Angie Ambler looked around the small ten foot by ten foot cubicle and took in her surroundings. She was seated on a bed that was anchored to the wall and dressed in a bright orange jumpsuit. This was her second day here. As she sat in silence her mind went over the events that had brought her to this place.

As a divorced mother of a grade school aged son Angie had bought a house in another city to begin a new life. She was pleased that she had found what appeared to be an ideal home that was within her budget. Soon after moving in a neighbor had informed her that she did not have a right to use the long road that served four other homes before connecting with driveway that stretched to her new house. She was told that she wasn't going to be allowed to drive to her home on this road. Angie protested saying that there were no other roads that led to her house and the two mile road was too far for her to walk. But the neighbor persisted and the next day Angie went to see the attorney who had closed her purchase.

The attorney, Lester Dolittle, advised Angie that he had tacked onto an existing loan policy in order to save her some money and that he had not searched the title to see if she had a legal access. But he added, he felt comfortable because the policy he tacked to didn't have an exception as to access and so her policy didn't either. If she had any more problems she should contact the title company he added.
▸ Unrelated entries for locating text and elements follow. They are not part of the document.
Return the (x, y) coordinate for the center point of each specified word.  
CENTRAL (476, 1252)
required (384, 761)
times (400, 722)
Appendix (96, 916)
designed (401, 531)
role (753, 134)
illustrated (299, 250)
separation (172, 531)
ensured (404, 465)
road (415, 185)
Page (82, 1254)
Angie continued to drive on the road despite her neighbor's protests. One day a deputy sheriff showed up at her door with a set of papers, a motion for injunction to prevent her from using the road. At the court hearing the judge ruled that Angle had no right to use the road since she had not deeded access in her chain of title. Angie set the court order to the side and kept driving on the road. She felt justified as there was no other way for her to get to and from her home and she had to take her son to school and go to work each day. The judge just didn't fully understand she thought.

A little over a week later the deputy sheriff showed up and served another set of papers on her. Again, she had a court hearing and the judge admonished her to abide by her previous ruling or be held in contempt of court.

Angie continued to drive on the road because she had no other choice; she had to get to work, take her son to school and get out to buy food. She felt like the judge was over reacting. But in a matter of days the deputy sheriff was on her doorstep again with more papers. This time at her hearing the judge was very angry at her and ordered her to go to jail for ten days for contempt of court. Angie remembered what her attorney had said and she asked if she could make a call to the title company.

Angie's story is true and underscores the danger in tacking onto lender only title policies, because lender policies often give coverage to a bank that would not be given in an owner's policy. Had her attorney conducted a full title search it would have revealed that the house Angie was buying lacked legal access.